## REQUIREMENTS
Identify every line in the listing below that contains the string "want" and copy each one. Case counts.

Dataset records
--------------------------------------------------

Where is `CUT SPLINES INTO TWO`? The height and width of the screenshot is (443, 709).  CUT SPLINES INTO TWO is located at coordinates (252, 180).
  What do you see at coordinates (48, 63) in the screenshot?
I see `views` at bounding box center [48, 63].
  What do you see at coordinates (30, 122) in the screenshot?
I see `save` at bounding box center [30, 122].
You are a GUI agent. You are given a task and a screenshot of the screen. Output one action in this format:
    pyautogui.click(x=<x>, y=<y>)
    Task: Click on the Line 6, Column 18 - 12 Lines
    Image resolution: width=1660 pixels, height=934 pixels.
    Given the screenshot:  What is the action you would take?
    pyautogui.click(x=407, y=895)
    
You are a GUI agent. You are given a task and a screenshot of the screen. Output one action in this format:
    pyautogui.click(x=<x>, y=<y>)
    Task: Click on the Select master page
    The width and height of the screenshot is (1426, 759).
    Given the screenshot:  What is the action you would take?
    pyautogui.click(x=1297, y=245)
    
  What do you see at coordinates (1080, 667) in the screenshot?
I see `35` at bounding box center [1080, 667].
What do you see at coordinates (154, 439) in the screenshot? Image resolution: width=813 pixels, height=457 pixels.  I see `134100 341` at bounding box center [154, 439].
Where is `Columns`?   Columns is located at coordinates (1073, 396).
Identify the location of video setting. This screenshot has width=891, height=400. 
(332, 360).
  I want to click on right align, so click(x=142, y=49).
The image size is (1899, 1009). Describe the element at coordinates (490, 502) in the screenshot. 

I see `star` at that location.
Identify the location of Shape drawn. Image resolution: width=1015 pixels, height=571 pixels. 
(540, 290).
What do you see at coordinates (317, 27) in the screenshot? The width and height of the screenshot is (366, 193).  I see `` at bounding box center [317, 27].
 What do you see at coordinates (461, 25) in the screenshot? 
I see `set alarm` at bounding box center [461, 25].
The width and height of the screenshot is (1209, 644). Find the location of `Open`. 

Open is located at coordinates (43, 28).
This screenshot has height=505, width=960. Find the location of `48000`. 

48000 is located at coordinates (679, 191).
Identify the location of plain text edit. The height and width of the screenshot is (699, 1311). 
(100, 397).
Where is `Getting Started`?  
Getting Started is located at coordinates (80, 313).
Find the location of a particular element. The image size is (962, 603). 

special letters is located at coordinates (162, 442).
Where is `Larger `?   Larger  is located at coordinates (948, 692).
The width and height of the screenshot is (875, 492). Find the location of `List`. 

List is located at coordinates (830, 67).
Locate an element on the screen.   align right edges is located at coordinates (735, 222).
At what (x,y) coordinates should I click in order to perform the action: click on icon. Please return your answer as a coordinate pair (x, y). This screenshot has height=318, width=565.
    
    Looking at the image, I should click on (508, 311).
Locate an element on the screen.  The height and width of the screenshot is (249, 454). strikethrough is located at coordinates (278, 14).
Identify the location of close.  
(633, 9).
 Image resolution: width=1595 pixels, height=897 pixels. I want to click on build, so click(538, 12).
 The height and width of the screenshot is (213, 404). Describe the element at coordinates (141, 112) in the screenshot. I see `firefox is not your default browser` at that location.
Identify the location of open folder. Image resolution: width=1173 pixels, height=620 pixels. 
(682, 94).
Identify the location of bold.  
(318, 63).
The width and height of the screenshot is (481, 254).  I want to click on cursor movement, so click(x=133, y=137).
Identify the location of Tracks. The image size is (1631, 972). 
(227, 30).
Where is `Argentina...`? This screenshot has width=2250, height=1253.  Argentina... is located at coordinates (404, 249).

--------------------------------------------------

## WRITTEN SOLUTION
  I want to click on right align, so click(x=142, y=49).
 Image resolution: width=1595 pixels, height=897 pixels. I want to click on build, so click(538, 12).
The width and height of the screenshot is (481, 254).  I want to click on cursor movement, so click(x=133, y=137).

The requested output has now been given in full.